Part of woman's sack gown (robe à la française) - ROM2008_9822_7


Part of woman's sack gown (robe à la française)

Medium:Painted silk tabby
Geography: Painted silk made in China for the European market; used in England
Date: 1760-1770
Period: Qianlong (r. 1735-1795), Qing Dynasty
103.5 x 74.5 cm
Object number: 980.205.G
Credit Line: Gift of the Fashion Group Inc. of Toronto
Not on view
DescriptionThis textile part of unstitched woman's sack gown (robe à la française) was woven and painted in China for the Western market. It was quite common practice to unstitch silk dresses in order to clean or store them. This rectangular part consists of the rigt front skirt panel.

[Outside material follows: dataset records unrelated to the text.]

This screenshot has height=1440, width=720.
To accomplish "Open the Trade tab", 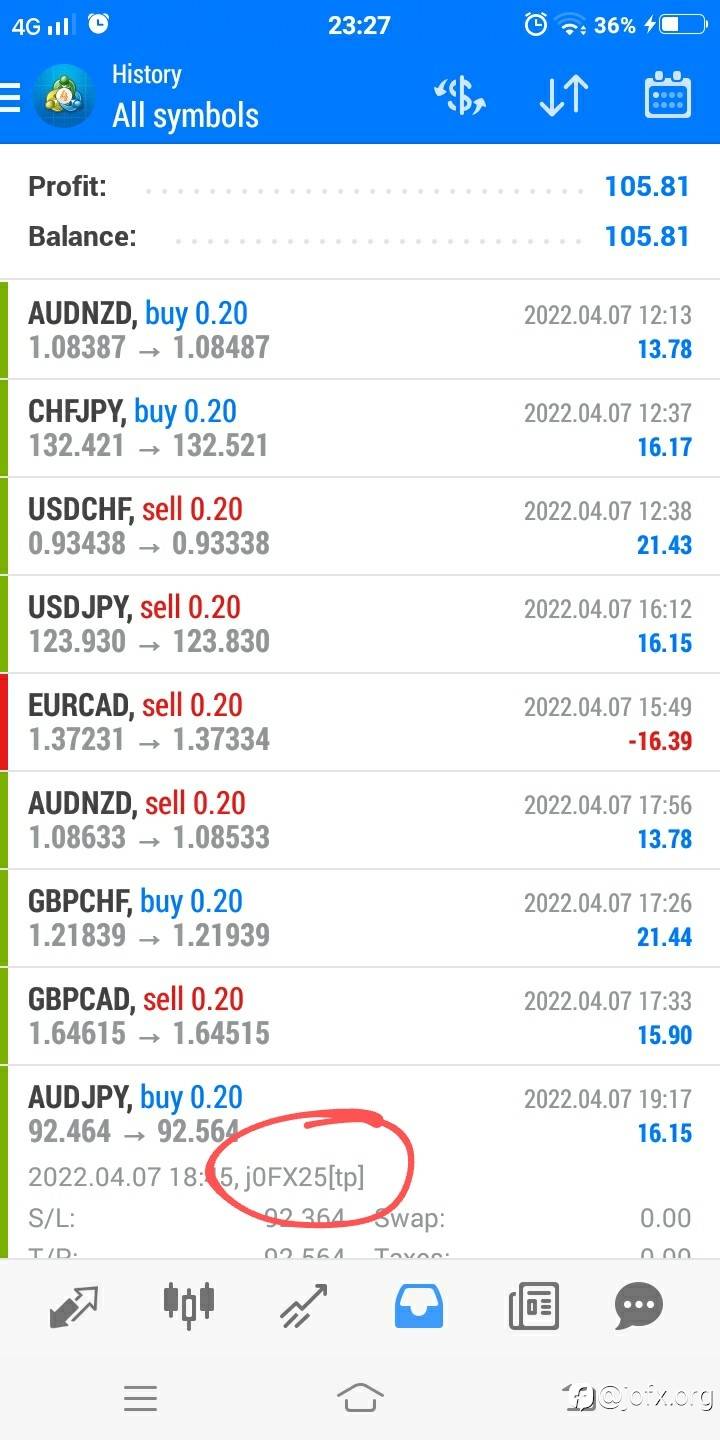I will 304,1305.
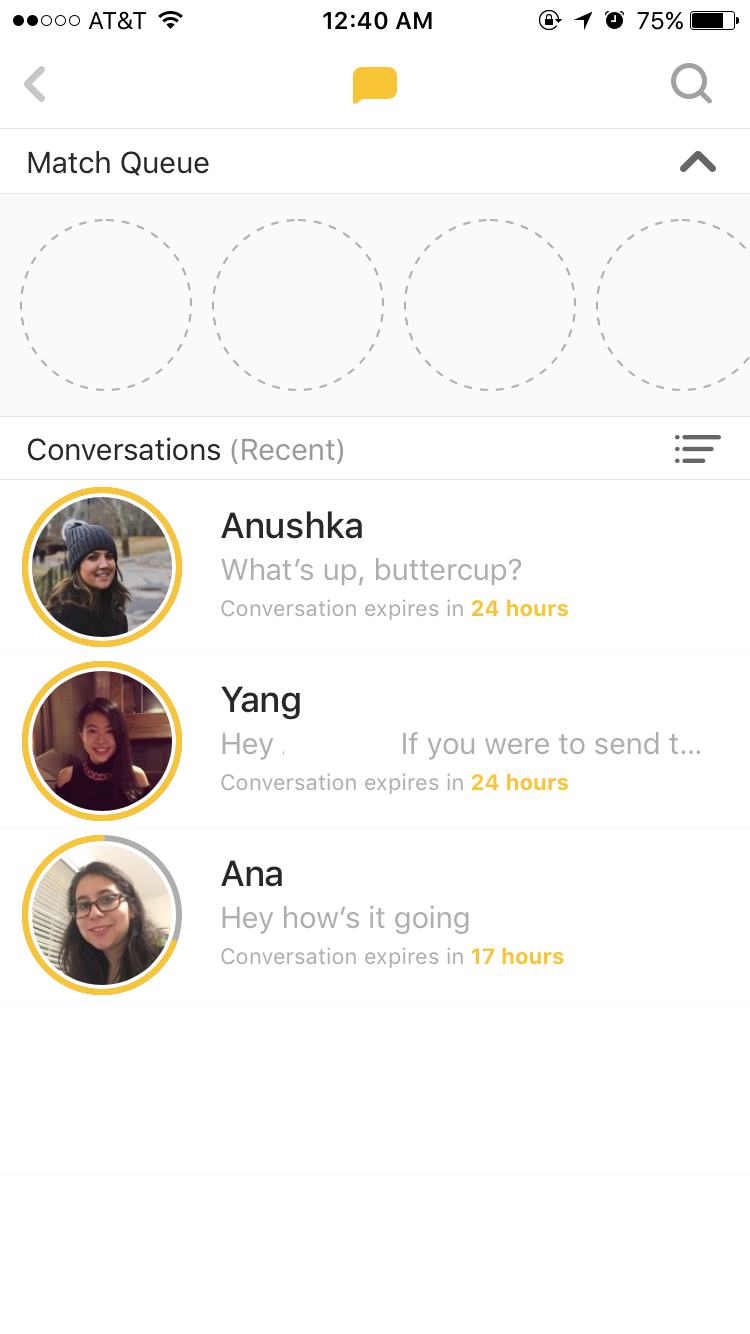Screen dimensions: 750x1334
Task: Open the search magnifier icon
Action: click(x=691, y=84)
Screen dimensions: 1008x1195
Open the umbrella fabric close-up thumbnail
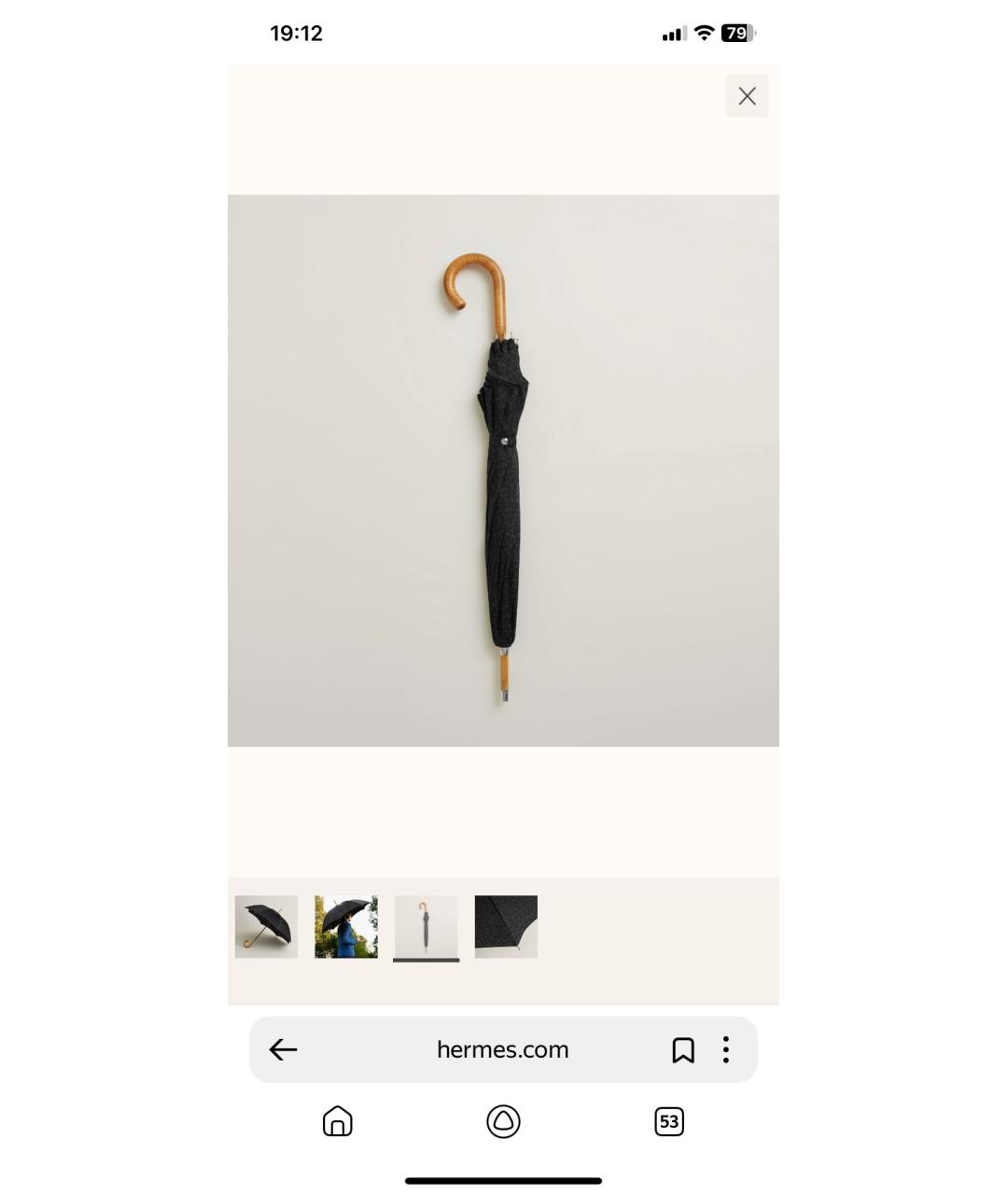tap(506, 927)
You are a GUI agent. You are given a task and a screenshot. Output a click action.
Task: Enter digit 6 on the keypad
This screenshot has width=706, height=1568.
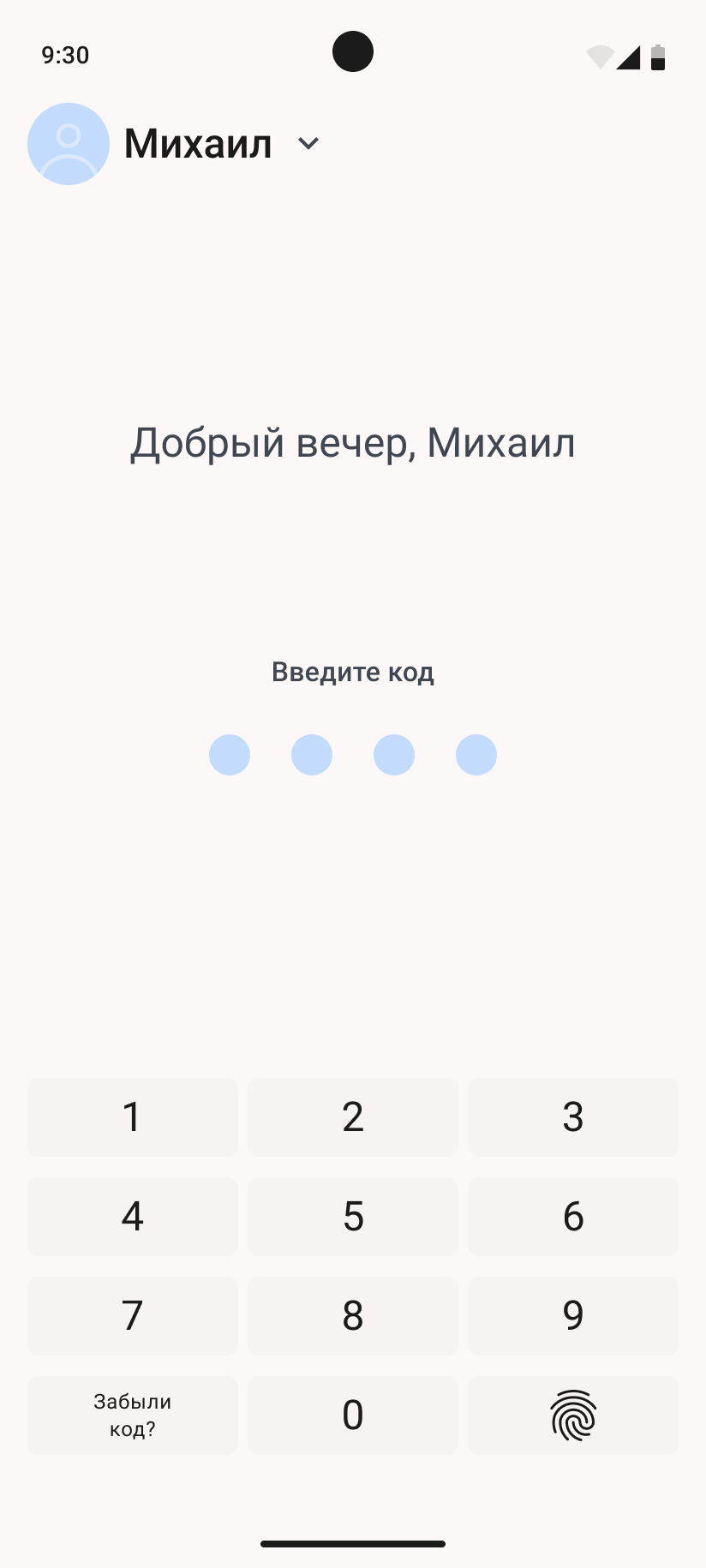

It is made of yellow silk with scant two pattern repeats with bunches of roses and apple blossom spray. There are two vertical slits at the top which are 15 cm deep and 8 cm apart. The areas to be painted are first covered with a layer of white lead or white calcium (chalk or oyster shell. Under painting in white enhanced the effect of colors, which included mineral (azurite, copper, cinnabar, iron oxide) and vegetal (madder, indigo, lamp black, gamboges) pigments. Pigments were suspended as discrete particles in an animal or vegetal glue medium thinned to an appropriate consistency with water and applied to the surface of the motif, completely covering the under painting. The painted flowers were originally outlined with silver.